— What you have to do —
Pick out every line of the material below that contains the string "screenshot", matching case exactly, and copy those lines.

— Page and screen pointing data —
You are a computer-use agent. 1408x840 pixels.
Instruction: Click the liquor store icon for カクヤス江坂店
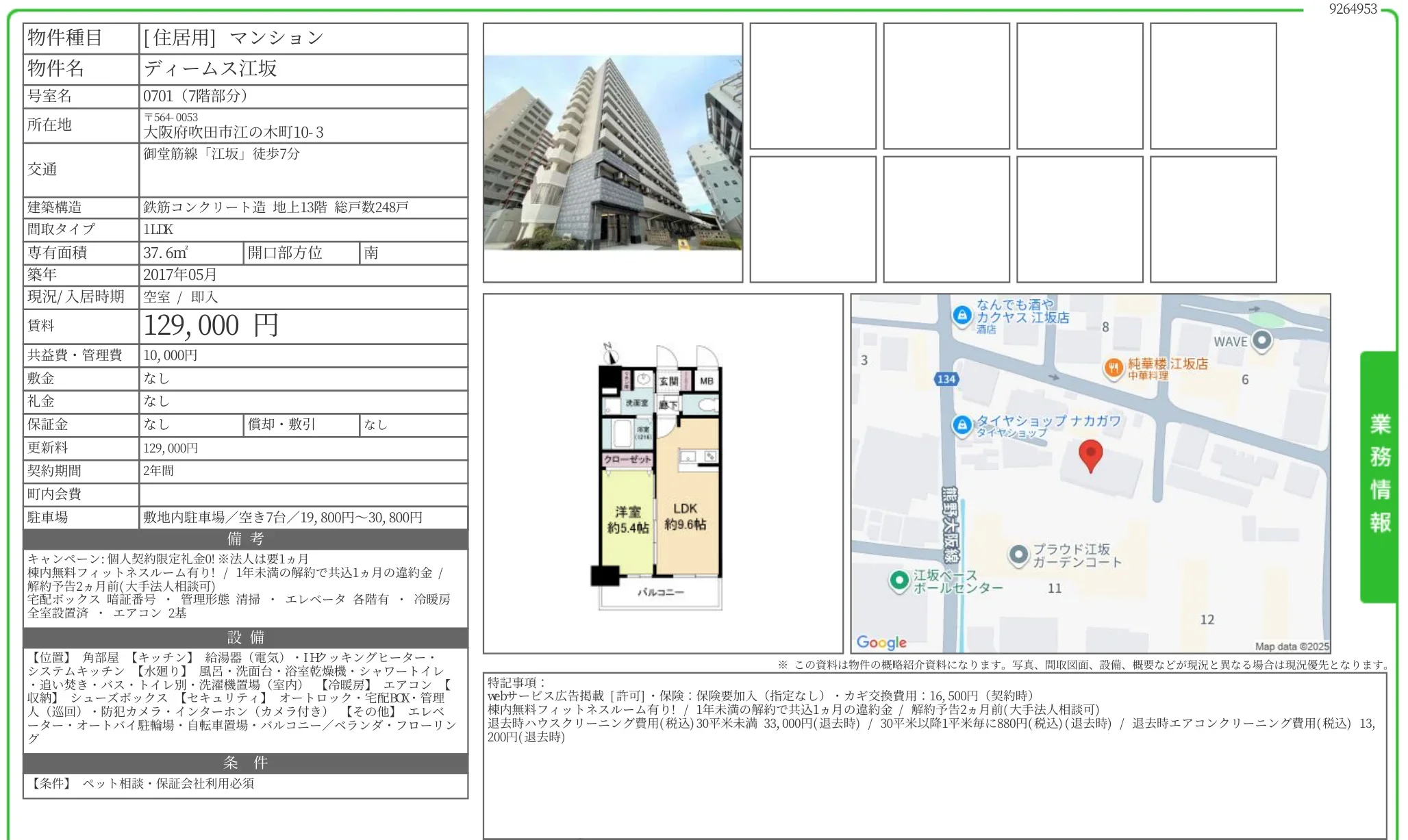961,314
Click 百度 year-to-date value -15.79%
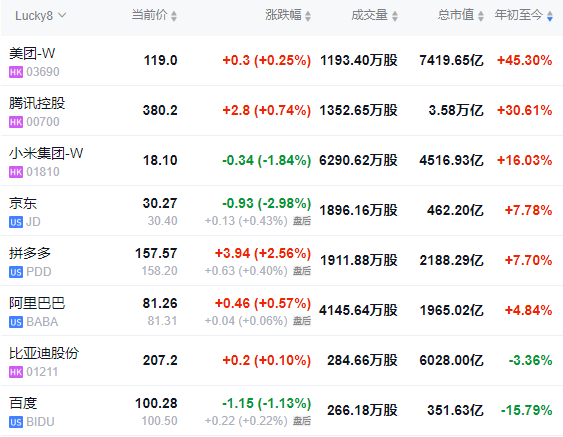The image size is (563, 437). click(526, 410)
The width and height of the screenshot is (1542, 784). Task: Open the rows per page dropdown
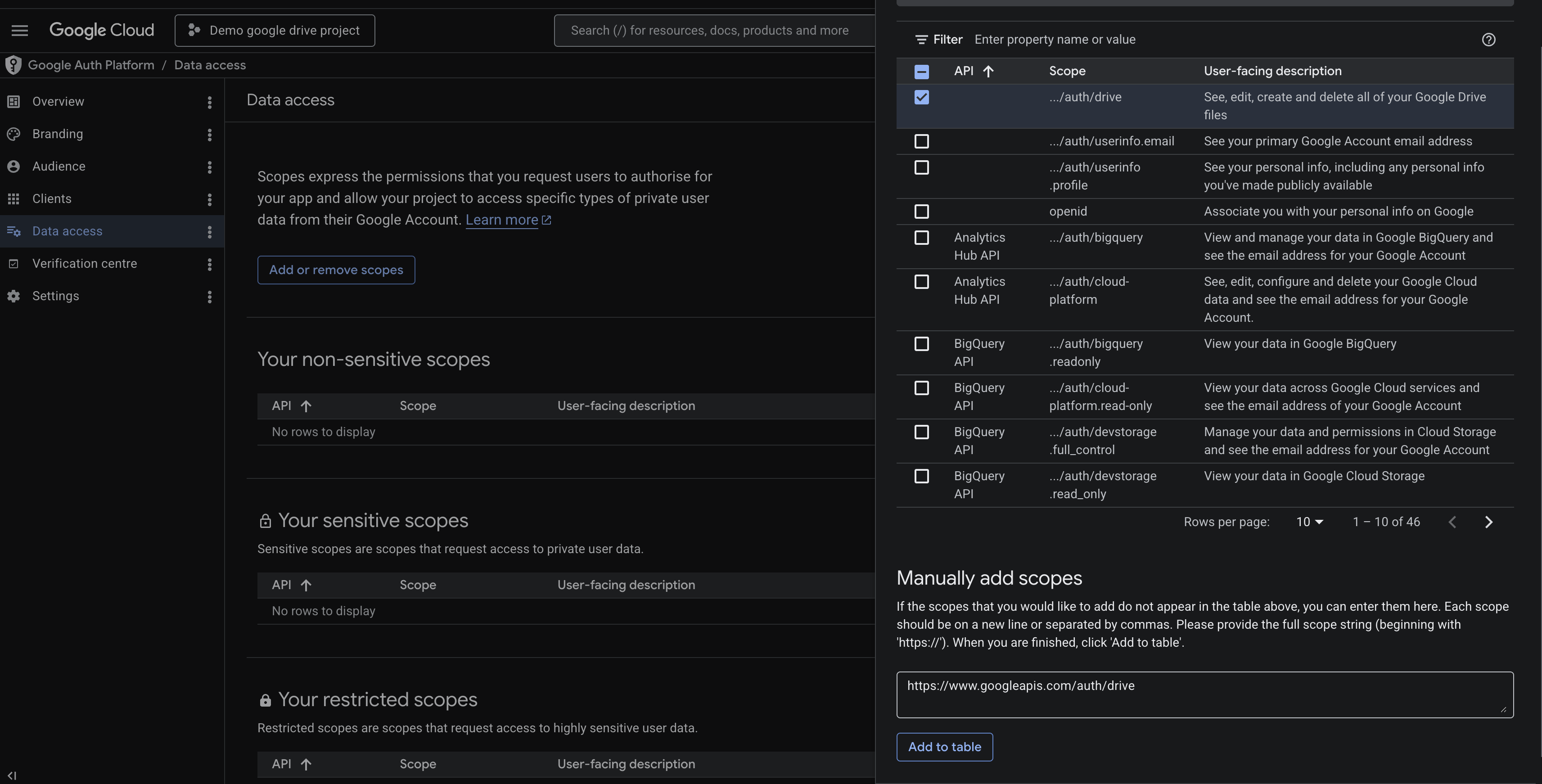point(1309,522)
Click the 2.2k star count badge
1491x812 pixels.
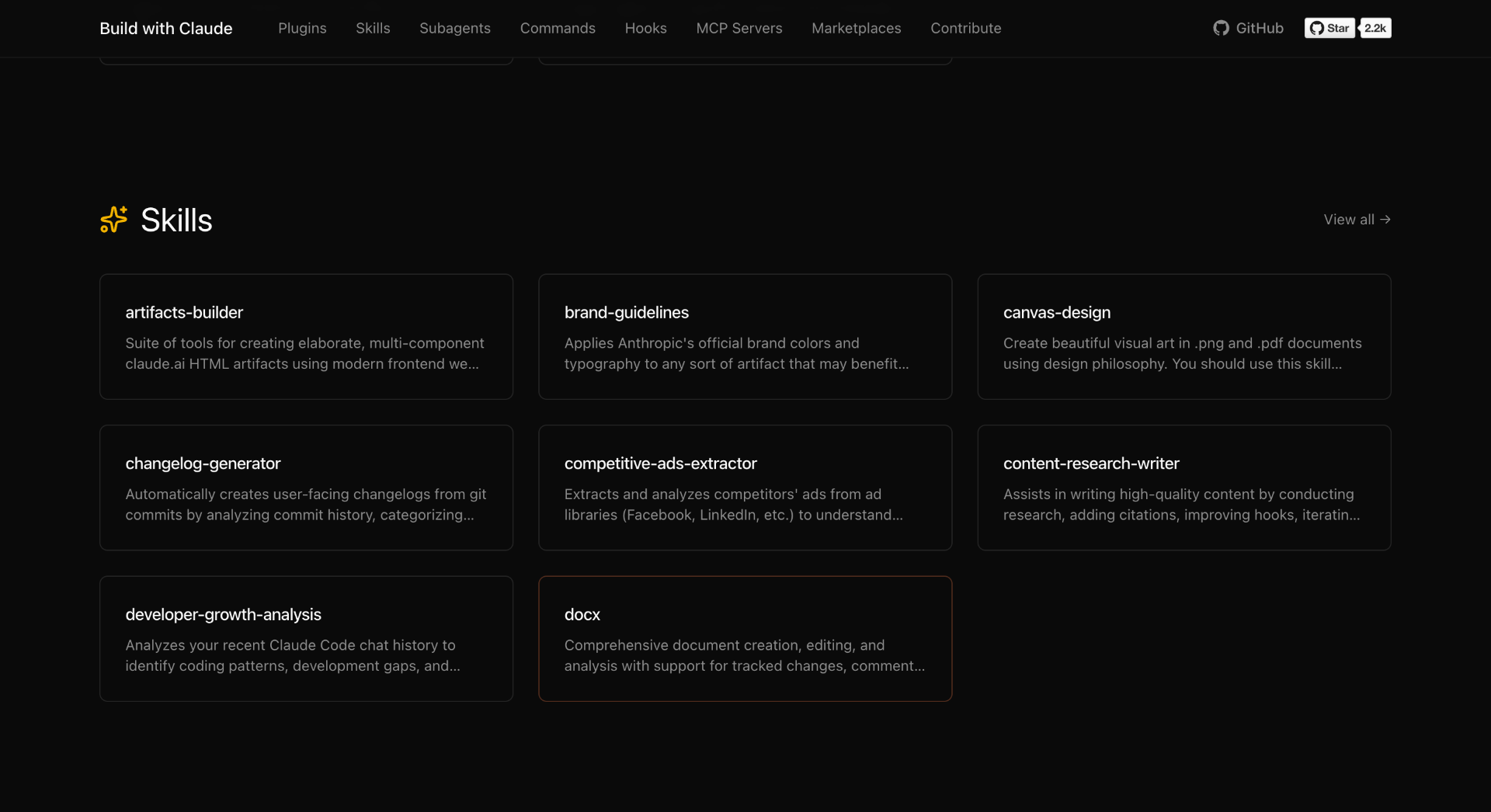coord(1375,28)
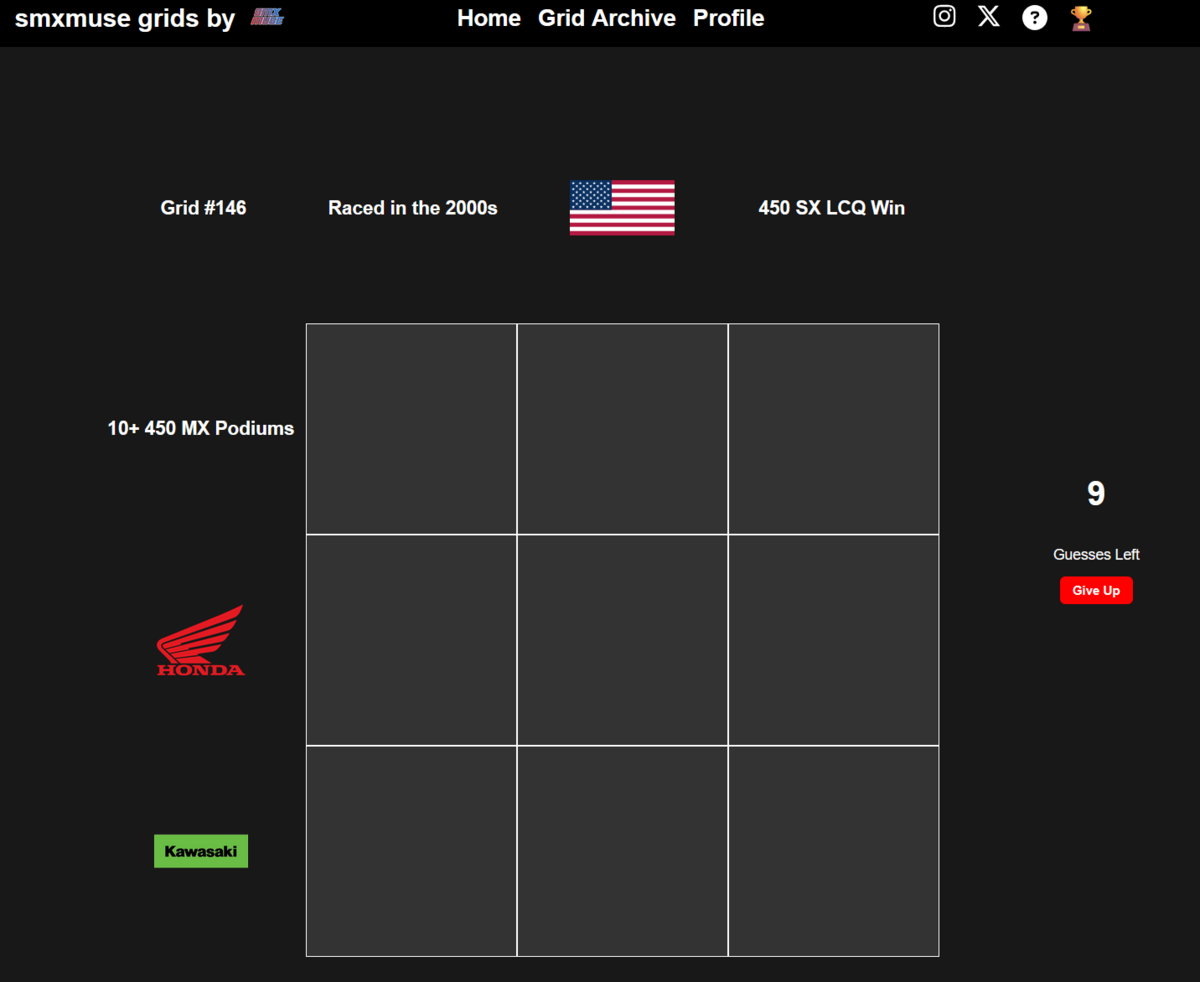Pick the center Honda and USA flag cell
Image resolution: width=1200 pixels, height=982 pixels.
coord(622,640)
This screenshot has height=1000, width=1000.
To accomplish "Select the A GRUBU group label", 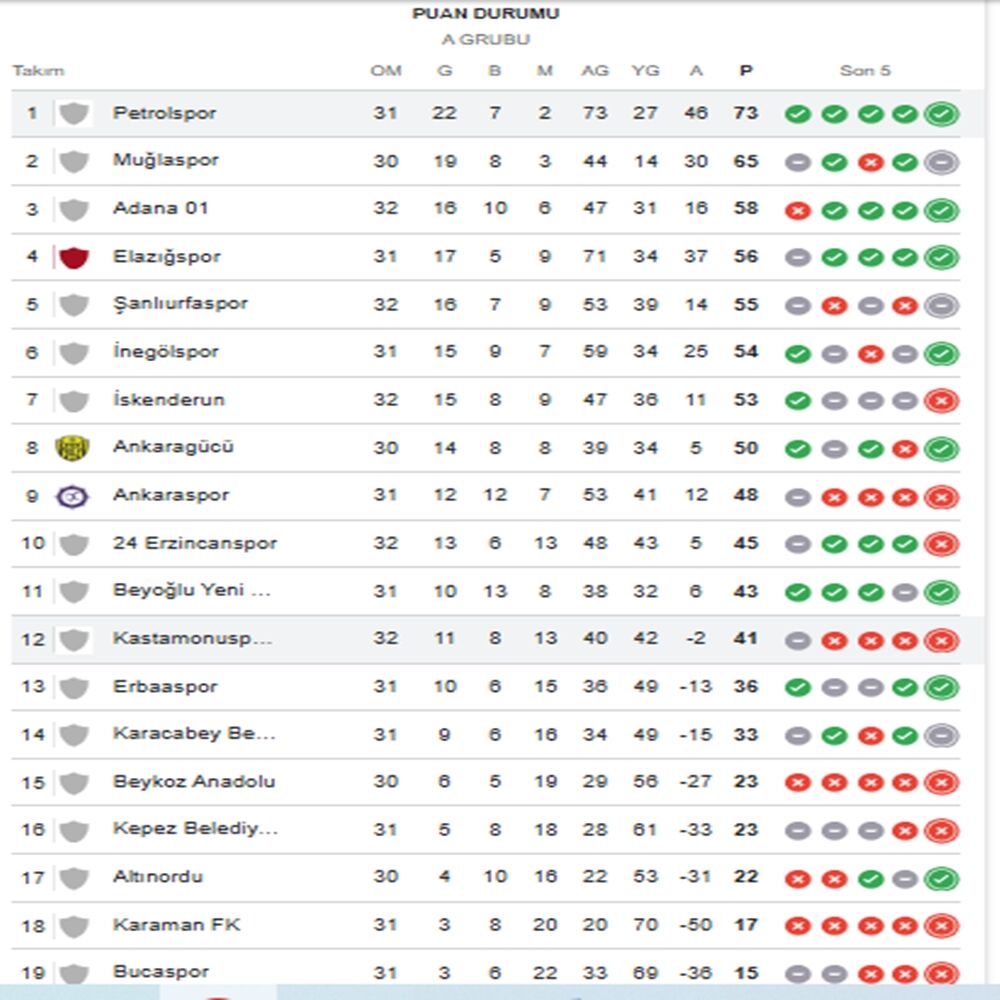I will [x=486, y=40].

— Result below —
The width and height of the screenshot is (1542, 784). Task: Open the rows per page dropdown
This screenshot has height=1000, width=1000.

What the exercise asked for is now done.